Renew does not create new files in acme-challenge

Please fill out the fields below so we can help you better. Note: you must provide your domain name to get help. Domain names for issued certificates are all made public in Certificate Transparency logs (e.g. https://crt.sh/?q=example.com), so withholding your domain name here does not increase secrecy, but only makes it harder for us to provide help.

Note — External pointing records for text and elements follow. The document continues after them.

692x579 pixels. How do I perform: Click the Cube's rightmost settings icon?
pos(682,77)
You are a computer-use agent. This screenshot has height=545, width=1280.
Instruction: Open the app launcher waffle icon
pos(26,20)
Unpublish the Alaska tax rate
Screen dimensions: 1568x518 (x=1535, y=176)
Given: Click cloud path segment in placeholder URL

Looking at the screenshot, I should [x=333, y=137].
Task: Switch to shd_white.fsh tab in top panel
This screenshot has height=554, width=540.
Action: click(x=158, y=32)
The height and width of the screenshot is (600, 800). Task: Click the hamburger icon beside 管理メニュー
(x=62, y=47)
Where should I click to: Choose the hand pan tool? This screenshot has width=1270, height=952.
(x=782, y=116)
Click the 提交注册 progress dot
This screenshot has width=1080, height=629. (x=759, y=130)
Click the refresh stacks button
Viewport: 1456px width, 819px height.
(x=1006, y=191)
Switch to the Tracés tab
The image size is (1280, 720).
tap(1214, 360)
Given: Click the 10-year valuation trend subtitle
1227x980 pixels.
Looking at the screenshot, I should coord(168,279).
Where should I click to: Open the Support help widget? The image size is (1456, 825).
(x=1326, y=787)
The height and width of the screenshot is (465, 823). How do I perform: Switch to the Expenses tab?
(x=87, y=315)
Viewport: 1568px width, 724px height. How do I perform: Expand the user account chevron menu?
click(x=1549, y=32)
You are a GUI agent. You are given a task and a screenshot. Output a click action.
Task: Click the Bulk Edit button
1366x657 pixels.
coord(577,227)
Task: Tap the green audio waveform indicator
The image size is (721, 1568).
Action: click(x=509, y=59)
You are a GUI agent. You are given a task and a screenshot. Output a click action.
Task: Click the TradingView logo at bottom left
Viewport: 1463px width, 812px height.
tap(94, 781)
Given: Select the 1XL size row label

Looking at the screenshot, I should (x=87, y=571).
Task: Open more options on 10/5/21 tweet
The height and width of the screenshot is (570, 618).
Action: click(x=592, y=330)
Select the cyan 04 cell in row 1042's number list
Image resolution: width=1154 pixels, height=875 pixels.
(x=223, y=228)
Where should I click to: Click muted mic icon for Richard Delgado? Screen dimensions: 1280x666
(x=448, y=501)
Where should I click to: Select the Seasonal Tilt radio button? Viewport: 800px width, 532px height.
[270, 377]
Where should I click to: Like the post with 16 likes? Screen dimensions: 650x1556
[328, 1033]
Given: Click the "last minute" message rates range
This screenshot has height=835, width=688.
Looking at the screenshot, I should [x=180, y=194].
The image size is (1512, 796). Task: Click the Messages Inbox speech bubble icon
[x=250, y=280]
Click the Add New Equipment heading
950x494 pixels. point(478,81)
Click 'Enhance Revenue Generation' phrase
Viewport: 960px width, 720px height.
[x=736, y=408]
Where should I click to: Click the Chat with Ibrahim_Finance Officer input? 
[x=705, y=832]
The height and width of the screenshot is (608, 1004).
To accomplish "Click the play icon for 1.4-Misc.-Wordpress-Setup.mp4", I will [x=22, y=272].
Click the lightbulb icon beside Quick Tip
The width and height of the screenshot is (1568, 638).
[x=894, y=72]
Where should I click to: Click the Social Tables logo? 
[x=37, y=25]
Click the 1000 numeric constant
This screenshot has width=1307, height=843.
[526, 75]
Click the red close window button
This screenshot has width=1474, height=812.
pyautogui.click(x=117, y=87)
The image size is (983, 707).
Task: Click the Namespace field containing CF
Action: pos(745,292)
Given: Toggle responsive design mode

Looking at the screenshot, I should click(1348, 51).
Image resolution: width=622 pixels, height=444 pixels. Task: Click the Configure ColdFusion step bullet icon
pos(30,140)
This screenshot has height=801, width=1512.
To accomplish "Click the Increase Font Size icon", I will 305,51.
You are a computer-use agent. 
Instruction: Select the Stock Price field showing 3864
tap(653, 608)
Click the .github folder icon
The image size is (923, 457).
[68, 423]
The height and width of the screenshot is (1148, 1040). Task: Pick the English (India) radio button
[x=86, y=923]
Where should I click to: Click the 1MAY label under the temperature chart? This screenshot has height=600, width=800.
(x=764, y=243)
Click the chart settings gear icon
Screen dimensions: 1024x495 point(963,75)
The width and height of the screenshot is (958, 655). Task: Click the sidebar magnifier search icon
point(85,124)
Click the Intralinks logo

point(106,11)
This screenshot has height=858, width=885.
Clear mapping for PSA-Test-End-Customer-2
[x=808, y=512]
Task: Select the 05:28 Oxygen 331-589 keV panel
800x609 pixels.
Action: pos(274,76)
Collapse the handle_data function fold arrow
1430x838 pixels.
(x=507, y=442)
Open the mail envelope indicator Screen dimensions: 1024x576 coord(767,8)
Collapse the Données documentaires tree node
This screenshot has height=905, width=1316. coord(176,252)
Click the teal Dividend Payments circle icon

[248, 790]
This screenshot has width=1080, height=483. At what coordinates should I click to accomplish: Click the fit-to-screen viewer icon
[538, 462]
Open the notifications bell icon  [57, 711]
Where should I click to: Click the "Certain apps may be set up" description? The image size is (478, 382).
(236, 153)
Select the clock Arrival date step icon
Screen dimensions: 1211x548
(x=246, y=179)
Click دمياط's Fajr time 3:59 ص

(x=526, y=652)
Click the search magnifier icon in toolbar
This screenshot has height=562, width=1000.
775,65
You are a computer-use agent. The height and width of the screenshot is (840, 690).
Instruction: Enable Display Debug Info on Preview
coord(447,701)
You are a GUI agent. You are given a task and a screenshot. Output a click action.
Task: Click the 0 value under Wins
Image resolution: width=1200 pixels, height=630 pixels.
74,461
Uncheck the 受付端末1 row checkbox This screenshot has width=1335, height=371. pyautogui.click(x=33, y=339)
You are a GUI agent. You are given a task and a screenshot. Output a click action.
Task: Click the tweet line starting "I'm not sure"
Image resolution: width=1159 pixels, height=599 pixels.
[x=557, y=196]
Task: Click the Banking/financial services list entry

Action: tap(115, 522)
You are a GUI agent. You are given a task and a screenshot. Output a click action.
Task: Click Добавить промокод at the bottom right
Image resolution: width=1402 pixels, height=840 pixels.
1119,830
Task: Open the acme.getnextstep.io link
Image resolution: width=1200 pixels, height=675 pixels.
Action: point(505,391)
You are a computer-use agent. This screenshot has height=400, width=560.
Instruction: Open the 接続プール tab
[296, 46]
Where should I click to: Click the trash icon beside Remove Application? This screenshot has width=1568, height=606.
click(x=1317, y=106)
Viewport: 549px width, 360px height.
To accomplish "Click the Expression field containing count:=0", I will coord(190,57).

My domain is: vibrant.co.za

I ran this command: sudo certbot renew --dry-run

It produced this output: Attempting to renew cert (vibrant.co.za) from /etc/letsencrypt/renewal/vibrant.co.za.conf produced an unexpected error: Failed authorization procedure. vibrant.co.za (http-01): urn:ietf:params:acme:error:unauthorized :: The client lacks sufficient authorization :: Invalid response from http://vibrant.co.za/.well-known/acme-challenge/rk-kUX2R3Q9AhWdxjIr8tn_3vJ6dJ3NFfYuCGqqxkq8 [188.226.217.55]: “\n\n404 Not Found\n\n

Not Found

\n<p”. Skipping.

My web server is (include version): Apache 2

The operating system my web server runs on is (include version): Ubuntu 14.04.5 LTS

My hosting provider, if applicable, is:

I can login to a root shell on my machine (yes or no, or I don’t know): yes

I’m using a control panel to manage my site (no, or provide the name and version of the control panel): no

The version of my client is (e.g. output of certbot --version or certbot-auto --version if you’re using Certbot):certbot 0.28.0

I can see why http://vibrant.co.za/.well-known/acme-challenge/rk-kUX2R3Q9AhWdxjIr8tn_3vJ6dJ3NFfYuCGqqxkq8 produces 404 : It is because eventhough http://vibrant.co.za/.well-known/acme-challenge/ is web accessible, the only files in there are from january - it is not creating new challenge files!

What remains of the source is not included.